> **SET PROBLEM**: Copy these lines out word for word, covering every one of the rows.

— Start ENTRIES SUPPLIED —

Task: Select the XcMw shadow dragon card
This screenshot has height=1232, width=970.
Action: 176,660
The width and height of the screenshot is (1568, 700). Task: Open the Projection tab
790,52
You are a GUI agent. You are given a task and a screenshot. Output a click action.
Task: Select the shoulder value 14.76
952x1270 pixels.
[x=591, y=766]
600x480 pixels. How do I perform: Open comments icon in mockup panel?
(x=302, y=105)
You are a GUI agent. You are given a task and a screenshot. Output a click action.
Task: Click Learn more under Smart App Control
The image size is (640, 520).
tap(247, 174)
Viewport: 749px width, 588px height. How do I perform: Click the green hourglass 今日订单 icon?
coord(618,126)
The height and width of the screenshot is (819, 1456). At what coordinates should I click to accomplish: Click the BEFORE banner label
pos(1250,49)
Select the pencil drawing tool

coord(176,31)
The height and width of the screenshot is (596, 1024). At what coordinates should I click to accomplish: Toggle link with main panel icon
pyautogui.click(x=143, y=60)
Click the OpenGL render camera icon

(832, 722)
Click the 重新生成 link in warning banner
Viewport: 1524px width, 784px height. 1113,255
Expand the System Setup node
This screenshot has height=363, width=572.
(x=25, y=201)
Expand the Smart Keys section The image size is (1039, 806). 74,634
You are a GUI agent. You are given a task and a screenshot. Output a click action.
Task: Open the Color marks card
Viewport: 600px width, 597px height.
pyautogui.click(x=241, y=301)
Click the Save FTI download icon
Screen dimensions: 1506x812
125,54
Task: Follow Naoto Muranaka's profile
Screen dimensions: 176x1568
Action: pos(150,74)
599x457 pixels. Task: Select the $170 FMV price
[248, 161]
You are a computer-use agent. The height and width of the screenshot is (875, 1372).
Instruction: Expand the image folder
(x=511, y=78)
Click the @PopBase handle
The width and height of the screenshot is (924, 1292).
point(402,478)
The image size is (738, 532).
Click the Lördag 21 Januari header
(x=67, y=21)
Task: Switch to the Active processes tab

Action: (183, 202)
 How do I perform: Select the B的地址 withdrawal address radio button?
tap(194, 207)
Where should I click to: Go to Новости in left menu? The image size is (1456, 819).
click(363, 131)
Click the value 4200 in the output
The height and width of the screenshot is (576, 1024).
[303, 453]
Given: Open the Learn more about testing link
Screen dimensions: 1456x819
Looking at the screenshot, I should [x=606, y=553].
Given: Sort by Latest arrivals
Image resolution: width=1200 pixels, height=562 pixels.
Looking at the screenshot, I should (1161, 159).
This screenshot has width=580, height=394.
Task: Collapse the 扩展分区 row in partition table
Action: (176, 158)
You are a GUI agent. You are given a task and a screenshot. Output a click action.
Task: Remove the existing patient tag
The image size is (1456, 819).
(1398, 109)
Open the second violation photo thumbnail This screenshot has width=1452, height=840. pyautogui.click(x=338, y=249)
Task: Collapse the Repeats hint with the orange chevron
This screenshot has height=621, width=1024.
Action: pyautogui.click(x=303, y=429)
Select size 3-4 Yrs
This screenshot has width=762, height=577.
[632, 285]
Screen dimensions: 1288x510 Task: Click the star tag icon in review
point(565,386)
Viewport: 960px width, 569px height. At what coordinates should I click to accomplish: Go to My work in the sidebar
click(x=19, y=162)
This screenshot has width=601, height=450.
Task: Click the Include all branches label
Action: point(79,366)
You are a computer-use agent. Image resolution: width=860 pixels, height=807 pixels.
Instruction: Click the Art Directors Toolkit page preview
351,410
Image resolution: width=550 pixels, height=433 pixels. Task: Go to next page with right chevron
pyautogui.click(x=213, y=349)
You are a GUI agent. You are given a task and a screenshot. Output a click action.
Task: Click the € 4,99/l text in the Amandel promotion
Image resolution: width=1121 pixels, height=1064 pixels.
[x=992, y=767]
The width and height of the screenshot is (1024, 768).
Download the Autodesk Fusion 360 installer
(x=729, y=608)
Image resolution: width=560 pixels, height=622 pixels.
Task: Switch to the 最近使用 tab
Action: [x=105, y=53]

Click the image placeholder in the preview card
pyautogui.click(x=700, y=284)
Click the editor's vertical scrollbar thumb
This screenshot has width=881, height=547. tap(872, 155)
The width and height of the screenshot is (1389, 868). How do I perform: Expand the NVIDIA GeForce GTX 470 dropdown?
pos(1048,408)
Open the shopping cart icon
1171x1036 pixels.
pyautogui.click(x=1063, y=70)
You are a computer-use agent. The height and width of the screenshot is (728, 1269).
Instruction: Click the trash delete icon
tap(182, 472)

— End ENTRIES SUPPLIED —

> **ANSWER IN FULL**:
Task: Select the XcMw shadow dragon card
This screenshot has height=1232, width=970.
Action: 176,660
The width and height of the screenshot is (1568, 700). Task: Open the Projection tab
790,52
You are a GUI agent. You are given a task and a screenshot. Output a click action.
Task: Select the shoulder value 14.76
952x1270 pixels.
[x=591, y=766]
600x480 pixels. How do I perform: Open comments icon in mockup panel?
(x=302, y=105)
You are a GUI agent. You are given a task and a screenshot. Output a click action.
Task: Click Learn more under Smart App Control
The image size is (640, 520).
tap(247, 174)
Viewport: 749px width, 588px height. How do I perform: Click the green hourglass 今日订单 icon?
coord(618,126)
The height and width of the screenshot is (819, 1456). At what coordinates should I click to accomplish: Click the BEFORE banner label
pos(1250,49)
Select the pencil drawing tool

coord(176,31)
The height and width of the screenshot is (596, 1024). At what coordinates should I click to accomplish: Toggle link with main panel icon
pyautogui.click(x=143, y=60)
Click the OpenGL render camera icon

(832, 722)
Click the 重新生成 link in warning banner
Viewport: 1524px width, 784px height. 1113,255
Expand the System Setup node
This screenshot has height=363, width=572.
(x=25, y=201)
Expand the Smart Keys section The image size is (1039, 806). 74,634
You are a GUI agent. You are given a task and a screenshot. Output a click action.
Task: Open the Color marks card
Viewport: 600px width, 597px height.
pyautogui.click(x=241, y=301)
Click the Save FTI download icon
Screen dimensions: 1506x812
125,54
Task: Follow Naoto Muranaka's profile
Screen dimensions: 176x1568
Action: pos(150,74)
599x457 pixels. Task: Select the $170 FMV price
[248, 161]
You are a computer-use agent. The height and width of the screenshot is (875, 1372).
Instruction: Expand the image folder
(x=511, y=78)
Click the @PopBase handle
The width and height of the screenshot is (924, 1292).
point(402,478)
The image size is (738, 532).
Click the Lördag 21 Januari header
(x=67, y=21)
Task: Switch to the Active processes tab

Action: (183, 202)
 How do I perform: Select the B的地址 withdrawal address radio button?
tap(194, 207)
Where should I click to: Go to Новости in left menu? The image size is (1456, 819).
click(363, 131)
Click the value 4200 in the output
The height and width of the screenshot is (576, 1024).
[303, 453]
Given: Open the Learn more about testing link
Screen dimensions: 1456x819
Looking at the screenshot, I should [x=606, y=553].
Given: Sort by Latest arrivals
Image resolution: width=1200 pixels, height=562 pixels.
Looking at the screenshot, I should (1161, 159).
This screenshot has width=580, height=394.
Task: Collapse the 扩展分区 row in partition table
Action: (176, 158)
You are a GUI agent. You are given a task and a screenshot. Output a click action.
Task: Remove the existing patient tag
The image size is (1456, 819).
(1398, 109)
Open the second violation photo thumbnail This screenshot has width=1452, height=840. pyautogui.click(x=338, y=249)
Task: Collapse the Repeats hint with the orange chevron
This screenshot has height=621, width=1024.
Action: pyautogui.click(x=303, y=429)
Select size 3-4 Yrs
This screenshot has width=762, height=577.
[632, 285]
Screen dimensions: 1288x510 Task: Click the star tag icon in review
point(565,386)
Viewport: 960px width, 569px height. At what coordinates should I click to accomplish: Go to My work in the sidebar
click(x=19, y=162)
This screenshot has width=601, height=450.
Task: Click the Include all branches label
Action: point(79,366)
You are a computer-use agent. Image resolution: width=860 pixels, height=807 pixels.
Instruction: Click the Art Directors Toolkit page preview
351,410
Image resolution: width=550 pixels, height=433 pixels. Task: Go to next page with right chevron
pyautogui.click(x=213, y=349)
You are a GUI agent. You are given a task and a screenshot. Output a click action.
Task: Click the € 4,99/l text in the Amandel promotion
Image resolution: width=1121 pixels, height=1064 pixels.
[x=992, y=767]
The width and height of the screenshot is (1024, 768).
Download the Autodesk Fusion 360 installer
(x=729, y=608)
Image resolution: width=560 pixels, height=622 pixels.
Task: Switch to the 最近使用 tab
Action: [x=105, y=53]

Click the image placeholder in the preview card
pyautogui.click(x=700, y=284)
Click the editor's vertical scrollbar thumb
This screenshot has width=881, height=547. tap(872, 155)
The width and height of the screenshot is (1389, 868). How do I perform: Expand the NVIDIA GeForce GTX 470 dropdown?
pos(1048,408)
Open the shopping cart icon
1171x1036 pixels.
pyautogui.click(x=1063, y=70)
You are a computer-use agent. The height and width of the screenshot is (728, 1269).
Instruction: Click the trash delete icon
tap(182, 472)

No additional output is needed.